The Hitchhiker’s Guide to the Galaxy

Where does the real political power lie in Hitchhiker’s Guide to the Galaxy?

This question relates to events in a novel (several novels!) written by Douglas Adams, rather than to the original radio series (Series 2, broadcast in 1980) on which the key novel is based.

I make this point because the novels had a rather different (in this case read very different) storyline to the radio show. Therefore reading the 2nd novel won’t necessarily take you very far in understanding the somewhat whacky world of Hitchhikers.

As the radio show came first, and as it contains different facts to the 2nd novel, the answer to the question will differ depending on which version you consult, the book or the radio show.

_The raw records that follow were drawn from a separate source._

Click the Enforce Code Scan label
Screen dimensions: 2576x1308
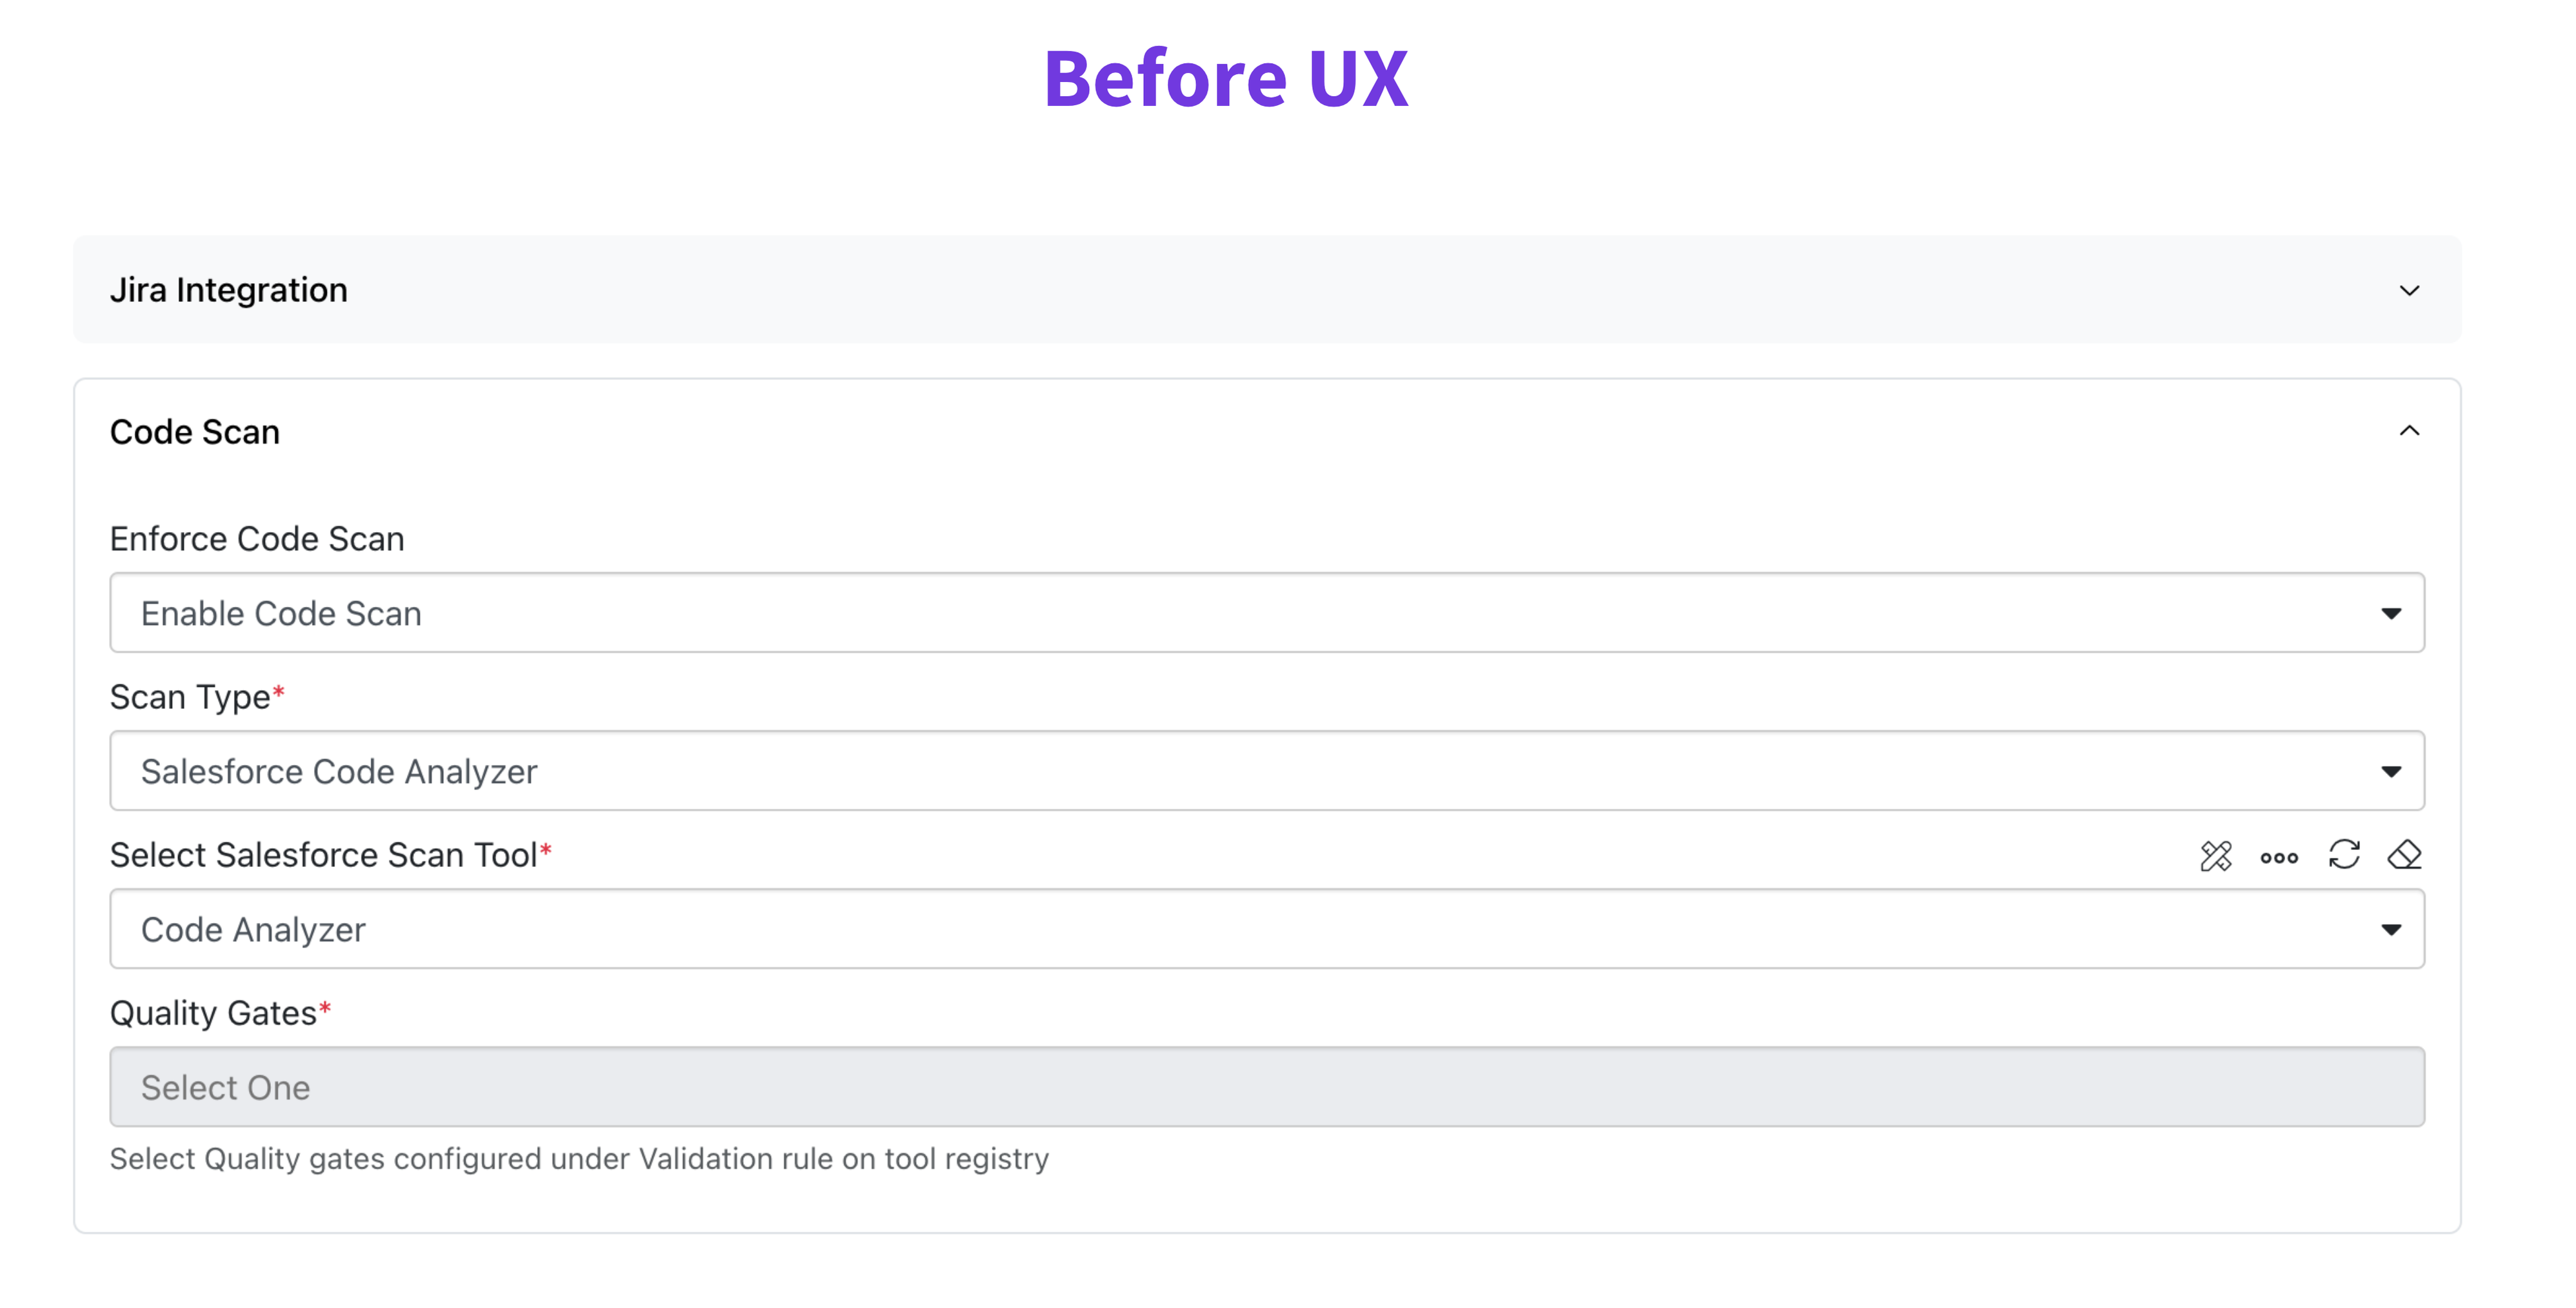click(257, 539)
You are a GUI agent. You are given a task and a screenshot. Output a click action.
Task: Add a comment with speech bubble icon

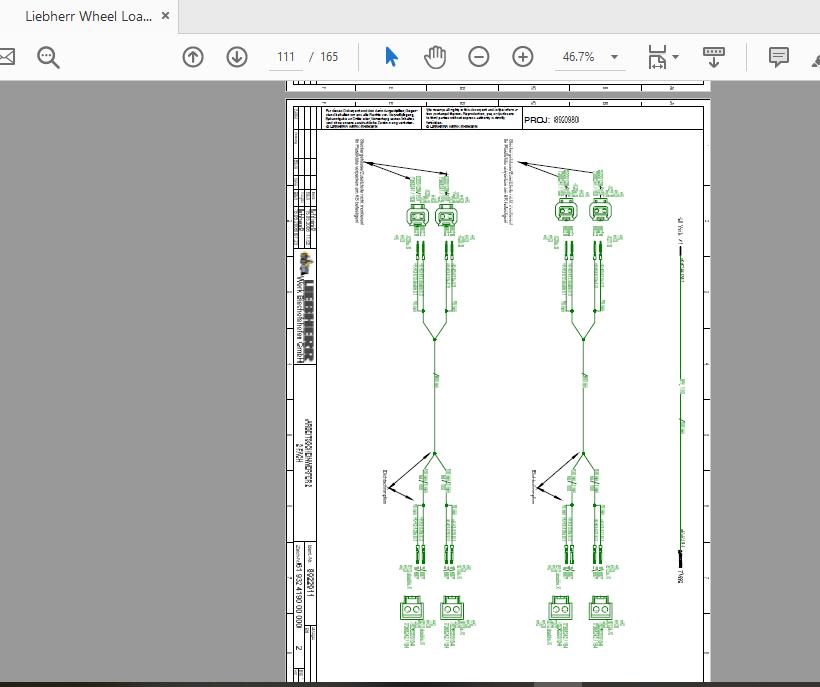[x=779, y=57]
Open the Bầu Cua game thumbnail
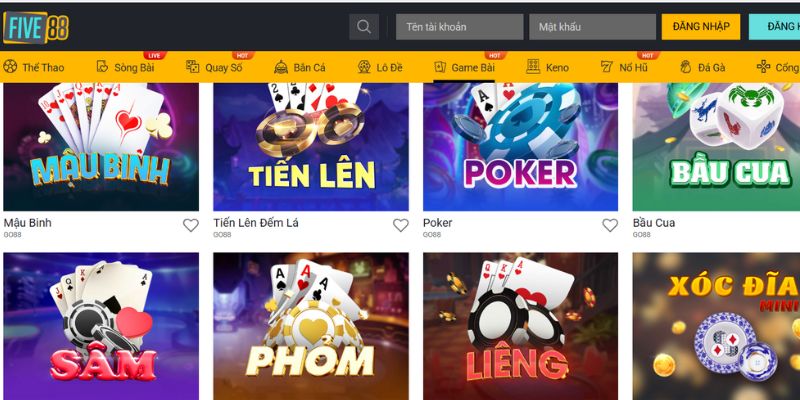This screenshot has width=800, height=400. pos(716,147)
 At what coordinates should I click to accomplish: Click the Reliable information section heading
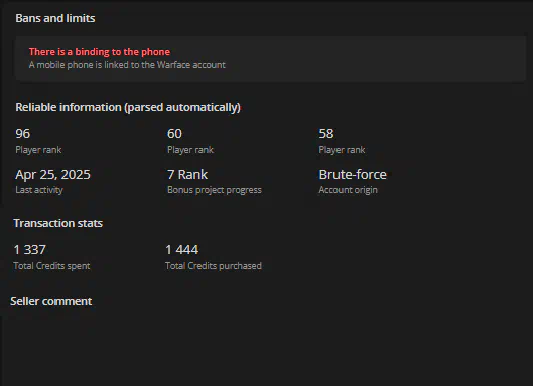(128, 107)
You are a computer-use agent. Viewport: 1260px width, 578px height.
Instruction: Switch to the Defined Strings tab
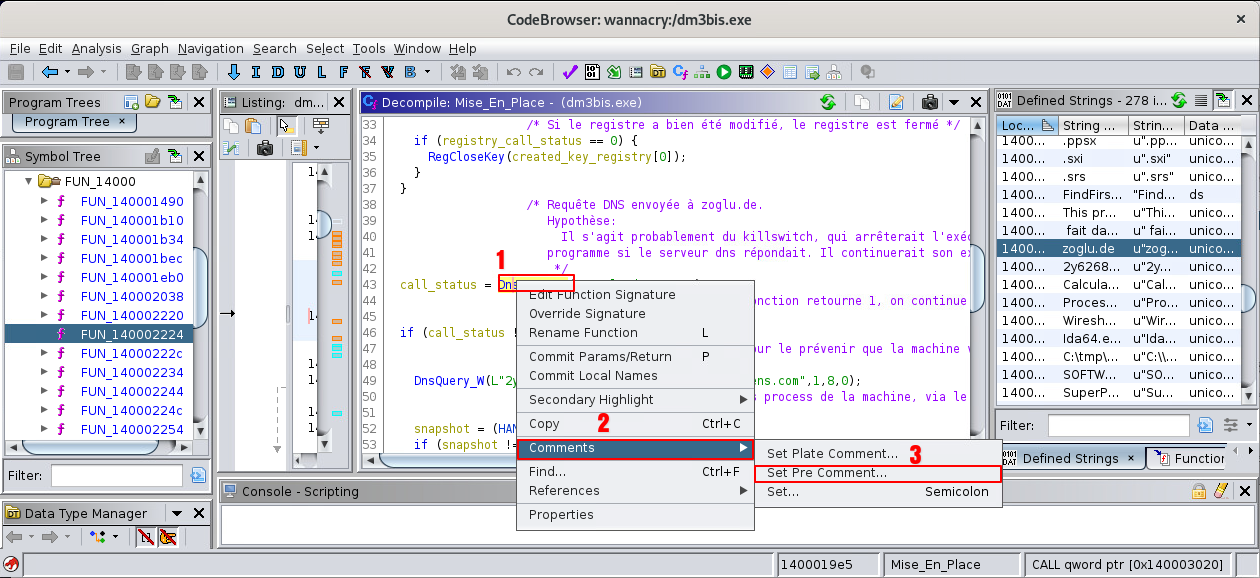(x=1069, y=458)
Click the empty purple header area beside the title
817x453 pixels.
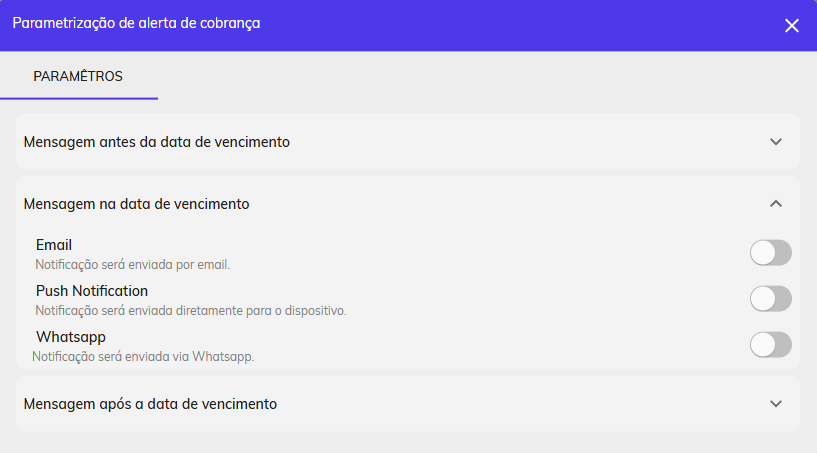[x=521, y=25]
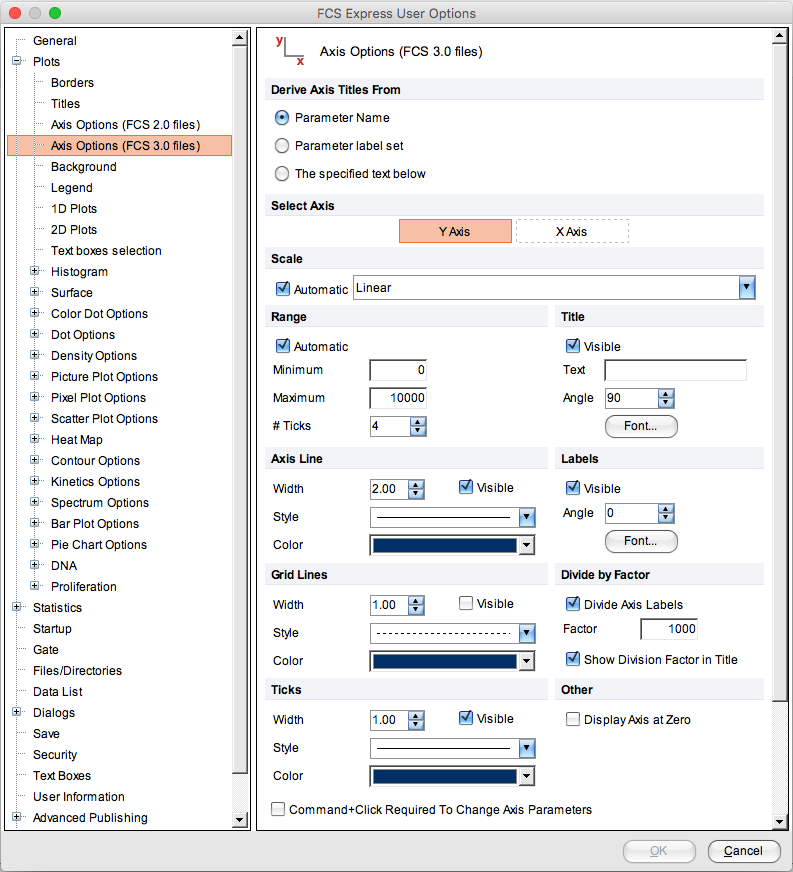Screen dimensions: 793x872
Task: Open the Grid Lines color picker
Action: 527,661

In Series 2 of the radio show, Episode 6 (Fit the Twelfth) — the final episode — has the Ruler of the Universe reveal that Zaphod is in a conspiracy with a consortium of psychiatrists to sabotage the computer which has been built to answer the ultimate question (see Series 1), by destroying the Earth (the ultimate computer), presumably (it’s implied) because the psychiatrists believe that discovery of the ultimate answer would solve everyone’s neuroses and put psychiatrists out of business — hence stopping that is worth a lot of money!

However, this explanation is given in such a roundabout manner, and so obliquely, and so rapidly, that it’s not readily understood from a first hearing of the episode. Yet it does explain so much about that 1980 Series (including the demolition of the Earth, the involvement of the Vogons, and the recurring appearances by Zaphod’s analyst) that it’s difficult to dismiss it as being just an after-thought.

Unfortunately, without this small – but vital – piece of information, everything that happens in Series 2 makes very little sense.

Additionally, the radio episode in question (Fit the Twelfth) casts doubt upon the existence of the Ruler of the Universe, who, it implies, may be part of the unreality of Zarniwoop’s pocket universe — for the following reasons.

The key question is: do they ever leave Zarniwoop’s pocket universe? The Ruler of the Universe seems to be aware that there is some doubt as to whether the universe he rules is real or not. But the meeting with him occurs after Zaphod’s meeting with Zarniwoop (at which Zaphod, Ford and Arthur appeared to return to the real universe: the pocket universe appeared to collapse in upon itself: the sky fell, they gained access to the Heart of Gold, etc). But unexpectedly, at their very next stop, the Ruler of the Universe believes he’s ruling an artificial universe. Hence Series 2 ends on an ambiguous note: have they actually exited the pocket universe — or not?

None of the events in the three subsequent radio series (which were not made until twenty years later) casts any light on these developments!

Series 3, 4 and 5 on the radio are based on the various novels written by Douglas Adams in the two decades after the 2nd radio series was made, which depart radically from the facts established on the radio in 1980. No attempt is made to resolve the plot which had led up to Fit the Twelfth.

So the relationship between the part-time president Zaphod Beeblebrox, the so-called Ruler of the Universe and his cat, Zaphod’s analyst, and the Vogons, is never cleared up!

Of course, if the entirety of Series 2 occurred in the unreal cosmos within the pocket universe, then nothing which happened in 1980 is real, so events in Series 3 and thereafter might reasonably play out without reference to the events of Series 2.

Douglas Adams was clearly even smarter than he was given credit for. He seems to have written his own escape clause into the 1980 Series. If he couldn’t resolve its plot, he could wash it out, abandoning the whole thing and starting afresh. Which is just what he did. In the event, no one asked him for a 3rd series in 1981, so when he wrote up the 1980 Series for his 2nd novel he just rewrote events to please himself, without explanation or apology.